IIT JEE , AIEEE Forum - Mathematics , Integral Calculus

mufeed

integral(0 to 1) (x^2)*ln(1-(x^2))dx=((k/(k+1))*ln k)-((4*k)/(3*(k+1))) where ln-natural logaritham

and (1/(1*5))+(1/(2*7))+(1/(3*9))+.....................infinity=(t/(t+1))-((3/4)*(t/(t+1))*ln(t/4))

find (k+t)

freetam

i m unable to understand this question , plz let me kno it clearly then i'll able to do it send me the same on xtreme_brett.lee@rediffmail.com but in simple form as given in books

ok

amar.gupta

Dear,

as we know : ln(1+x) =x-x²/2+x³/3-x⁴/4+......................infinity

and ln(1-x) =-x - x²/2 - x³/3 - x⁴/4 - ......................infinity

add both : ln(1+x) + ln(1-x) = -2[x²/2 + x⁴/4 + x⁶/6 ......................infinity]
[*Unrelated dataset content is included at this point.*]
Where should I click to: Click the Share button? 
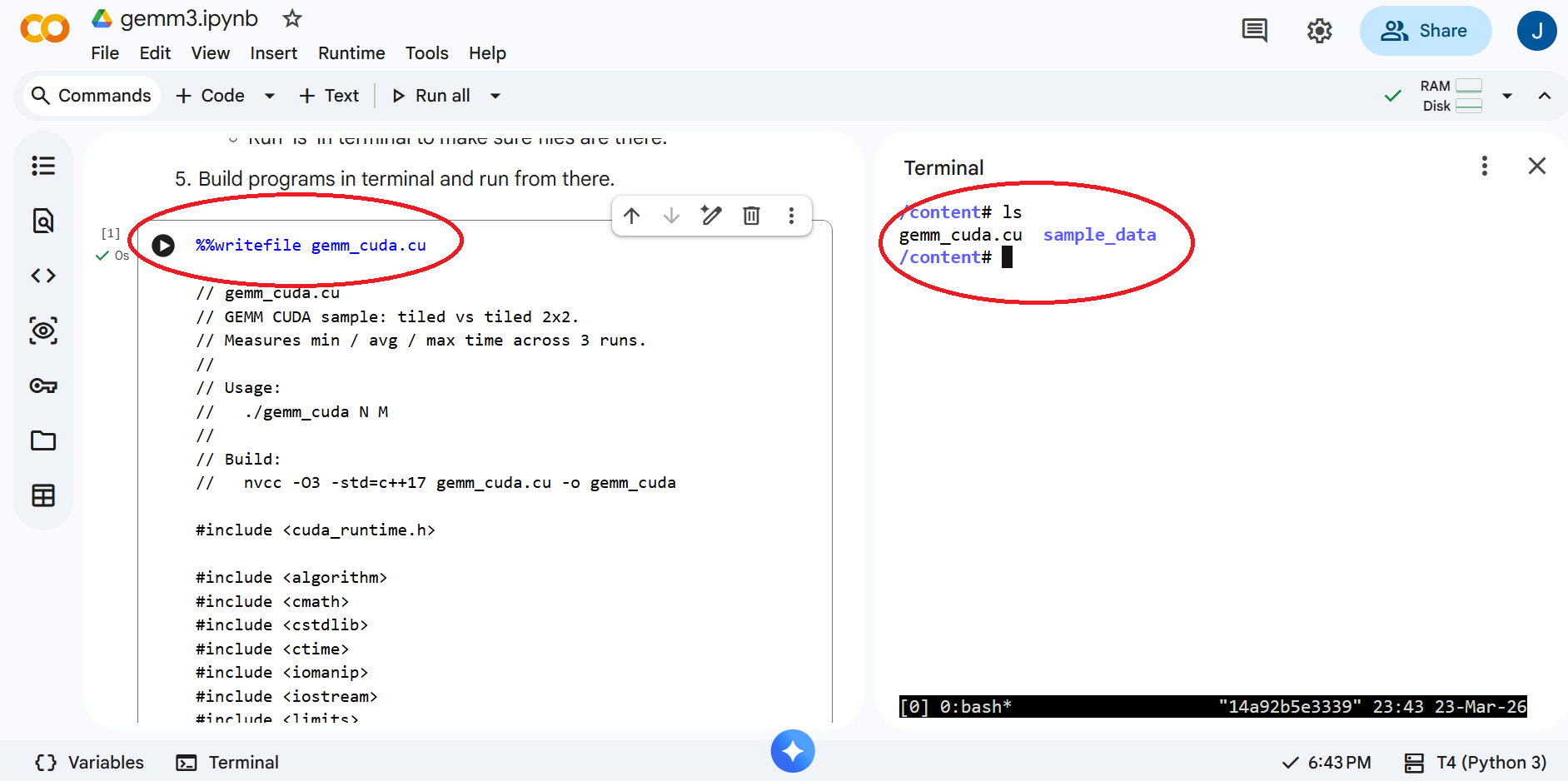pyautogui.click(x=1426, y=31)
or ln(1+x)(1-x) = -2[x²/2 + x⁴/4 + x⁶/6 ......................infinity]

or ln(1-x²) = -2[x²/2 + x⁴/4 + x⁶/6 ......................infinity]
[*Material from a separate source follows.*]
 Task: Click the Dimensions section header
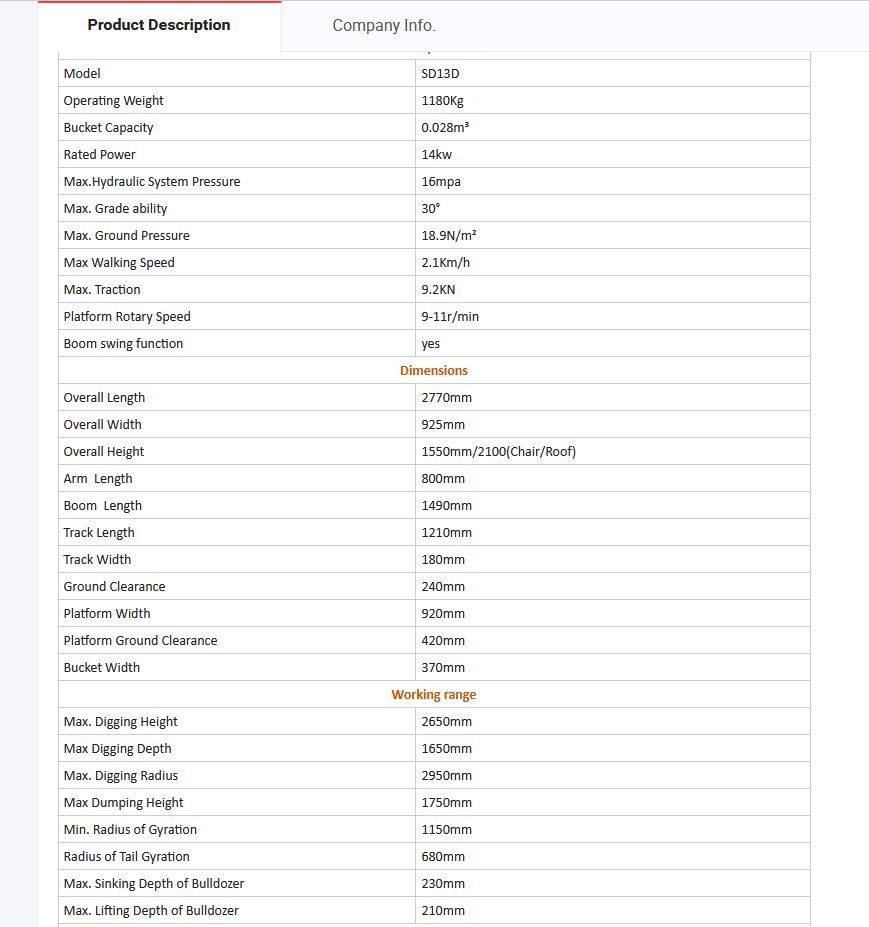click(x=433, y=370)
or x² ln(1-x²) = -2[x⁴/2 + x⁶/4 + x⁸/6 ......................infinity]

integrate them you will get : -2[x⁵/2.5 + x⁷/4.7 + x⁹/6.9 ......................infinity]

or -[x⁵/1.5 + x⁷/2.7 + x⁹/3.9 ......................infinity]

apply limits you get : LHS= -[1/1.5 + 1/2.7 + 1/3.9 ......................infinity]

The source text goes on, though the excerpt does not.